# PASSAGE SHOWN
According to the effect information, the depth value of the
highlighted object is adjusted using a predetermined depth map. For
example, if a highlighted object "balloon" is desired to be
displayed, since the "balloon" has a spherical shape, it is natural
that a user feels that a front side of the balloon is closer to the
user than lateral sides thereof when seeing the balloon. To achieve
this, depth values may be respectively given to pixels
corresponding to the balloon. However, in this case, the size of
the metal data 100 increases, and thus one of depth maps having
several predetermined compositions may be applied to the region of
the highlighted object so that the highlighted object can have a
stereoscopic depth value. That is, the image processing apparatus
may select a specific depth map from among depth maps pre-defined
therein and apply the selected specific depth map to a depth map
for the object by using the effect information. For example, the
image processing apparatus selects a semi-hemispherical depth map
and applies the selected semi-hemispherical depth map to the depth
map for the balloon by using the effect information so as to
control the depth map for the balloon. This operation is referred
to as filtering. Thus, the balloon can have a more stereoscopic
depth value, while the size of the meta data does not increase.
[0049] According to the above-described embodiment of the present
invention, information to convert video data corresponding to a 2D
image into a 3D image is included in the meta data 100, and the
meta data 100 includes the background depth information and the
object depth information. While not required in all aspects, the
meta data 100 may further include information to indicate whether
an object is a normal object or a highlighted object. In the
present invention, the offset value exists only for the highlighted
object, but not for the normal object. Thus, if the offset value
exists in the metadata 100, the offset value is for the highlighted
object.
[0050] FIGS. 2A and 2B are diagrams to explain depth information
used in an embodiment of the present invention. FIG. 2A is a
diagram to explain depth given to an image and FIG. 2B is a diagram
to explain depth given to the image when the image is viewed from
the lateral side of a screen on which the image is projected. As
described above, aspects of the present invention give depth to a
2D frame by using depth information. Referring to FIGS. 2A and 2B,
an X-axis direction parallel to a direction in which a user watches
the screen corresponds to a depth value of the frame. The depth
value represents a degree of the depth of the image and may be one
of 256 values (i.e., 0 through 255) in an embodiment of the present
invention. The image becomes deeper and appears farther from the
viewer as the depth value decreases and approximates zero.
Conversely, the image appears closer to the viewer as the depth
value increases towards 255.
[0051] A panel position corresponds to a position of the screen on
which the image is formed, and a panel position value corresponds
to the depth value of an image when parallax is zero (i.e., when
the image appears to be formed on the surface of the screen). As
illustrated in FIGS. 2A and 2B, the panel position value may have
one of the depth values of 0 through 255. When the panel position
value is 255, an image included in the frame has a depth value
equal to or smaller than that of the screen, and thus the image
appears to be formed far away from the viewer (i.e., on or behind
the screen). This means that the image corresponding to the frame
has a zero or positive parallax. When the panel position value is
zero, the image corresponding to the frame has a depth value equal
to or greater than that of the screen, and thus the image appears
to be formed on or in front of the screen. This means that the
image corresponding to the frame has a zero or negative
parallax.
[0052] FIG. 2B illustrates depth values of a normal object, a
highlighted object, and a background. Since the normal object
contacts the background, as illustrated in FIG. 2B, the depth value
of the normal object is identical to a depth value of the
background at a position where the background contacts the object.

# ROWS
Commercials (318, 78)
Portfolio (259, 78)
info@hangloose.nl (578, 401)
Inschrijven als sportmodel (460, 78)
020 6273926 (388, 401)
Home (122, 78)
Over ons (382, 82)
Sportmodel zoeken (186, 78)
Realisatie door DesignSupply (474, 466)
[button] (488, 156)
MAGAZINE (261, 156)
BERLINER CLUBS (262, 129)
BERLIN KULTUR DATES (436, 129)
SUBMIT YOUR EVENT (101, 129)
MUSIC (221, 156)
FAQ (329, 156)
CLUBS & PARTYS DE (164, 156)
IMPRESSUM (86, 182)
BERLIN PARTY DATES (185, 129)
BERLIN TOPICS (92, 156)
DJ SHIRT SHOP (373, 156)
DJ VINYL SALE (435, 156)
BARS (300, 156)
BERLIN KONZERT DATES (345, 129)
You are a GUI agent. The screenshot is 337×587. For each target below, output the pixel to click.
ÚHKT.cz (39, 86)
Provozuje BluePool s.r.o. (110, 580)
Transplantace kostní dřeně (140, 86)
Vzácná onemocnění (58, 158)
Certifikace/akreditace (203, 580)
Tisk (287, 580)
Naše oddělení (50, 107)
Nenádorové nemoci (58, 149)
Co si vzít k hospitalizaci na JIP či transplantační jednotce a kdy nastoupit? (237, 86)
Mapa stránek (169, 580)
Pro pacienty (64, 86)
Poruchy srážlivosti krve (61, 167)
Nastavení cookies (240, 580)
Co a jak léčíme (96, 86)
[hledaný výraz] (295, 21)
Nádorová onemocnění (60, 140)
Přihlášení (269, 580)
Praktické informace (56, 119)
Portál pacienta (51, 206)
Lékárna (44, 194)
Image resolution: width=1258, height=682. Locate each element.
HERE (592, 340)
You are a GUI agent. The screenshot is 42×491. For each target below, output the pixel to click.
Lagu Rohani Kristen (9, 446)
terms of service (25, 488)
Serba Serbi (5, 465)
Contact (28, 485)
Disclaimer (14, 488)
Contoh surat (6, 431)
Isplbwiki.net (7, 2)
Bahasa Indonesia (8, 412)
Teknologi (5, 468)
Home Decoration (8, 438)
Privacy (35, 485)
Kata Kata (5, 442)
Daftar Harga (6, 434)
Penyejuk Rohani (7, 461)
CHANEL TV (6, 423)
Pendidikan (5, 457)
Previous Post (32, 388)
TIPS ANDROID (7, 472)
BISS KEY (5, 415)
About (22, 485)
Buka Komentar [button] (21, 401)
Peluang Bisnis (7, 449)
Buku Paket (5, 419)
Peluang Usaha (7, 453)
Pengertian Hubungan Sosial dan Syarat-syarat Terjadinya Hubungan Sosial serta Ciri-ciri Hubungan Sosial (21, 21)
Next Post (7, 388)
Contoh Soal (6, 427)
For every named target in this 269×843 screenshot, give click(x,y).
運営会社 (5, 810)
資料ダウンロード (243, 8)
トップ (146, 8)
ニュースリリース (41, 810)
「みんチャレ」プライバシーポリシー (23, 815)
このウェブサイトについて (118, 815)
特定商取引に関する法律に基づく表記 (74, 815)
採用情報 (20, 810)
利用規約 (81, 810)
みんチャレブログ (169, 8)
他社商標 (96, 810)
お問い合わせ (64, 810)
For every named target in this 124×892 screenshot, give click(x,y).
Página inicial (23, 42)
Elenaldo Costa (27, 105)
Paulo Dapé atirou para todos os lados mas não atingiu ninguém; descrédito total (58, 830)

# WRITTEN INSTRUCTION A
In the depth-map passage, which things have their depth values illustrated in FIG. 2B? List them all.
# WRITTEN INSTRUCTION B
Write a continuation of the depth-map passage, starting after its final sentence.
The entries come from a source unrelated to the depth-map passage.

# WRITTEN RESPONSE A
A normal object, a highlighted object, and a background.

# WRITTEN RESPONSE B
Also, as illustrated in FIG. 2B, the highlighted object has a depth
value corresponding to a sum of a panel position value and an
offset value. Although the highlighted object has a constant depth
value in a vertical direction in FIG. 2B, if a depth map is applied
to the highlighted object by using effect information, the depth
value of the highlighted object may vary in the vertical direction.
In FIG. 2B, the highlighted object has a depth value greater than
the panel position value, such that a viewer recognizes as if the
highlighted object protrudes out of the screen, though it is
understood that aspects of the present invention are not limited
thereto. For example, the highlighted object may have a depth value
less than the panel position value, such that the viewer recognizes
as if the highlighted object is behind the screen.
[0053] FIGS. 3A and 3B are diagrams to explain generation of a
depth map by using the meta data 100 illustrated in FIG. 1. FIG. 3A
illustrates a 2D image and FIG. 3B is a diagram to explain a depth
map created by giving depth values to the 2D image illustrated in
FIG. 3A. According to aspects of the present invention, an image
processing apparatus (not shown) divides a frame into a background
and an object and generates background depth information for the
background and object depth information for the object.
[0054] Referring to FIG. 3A, the frame of the 2D image includes a
background including the sky and the ground and an object including
two trees, a person, and a balloon. The image processing apparatus
extracts the background depth information from the meta data 100.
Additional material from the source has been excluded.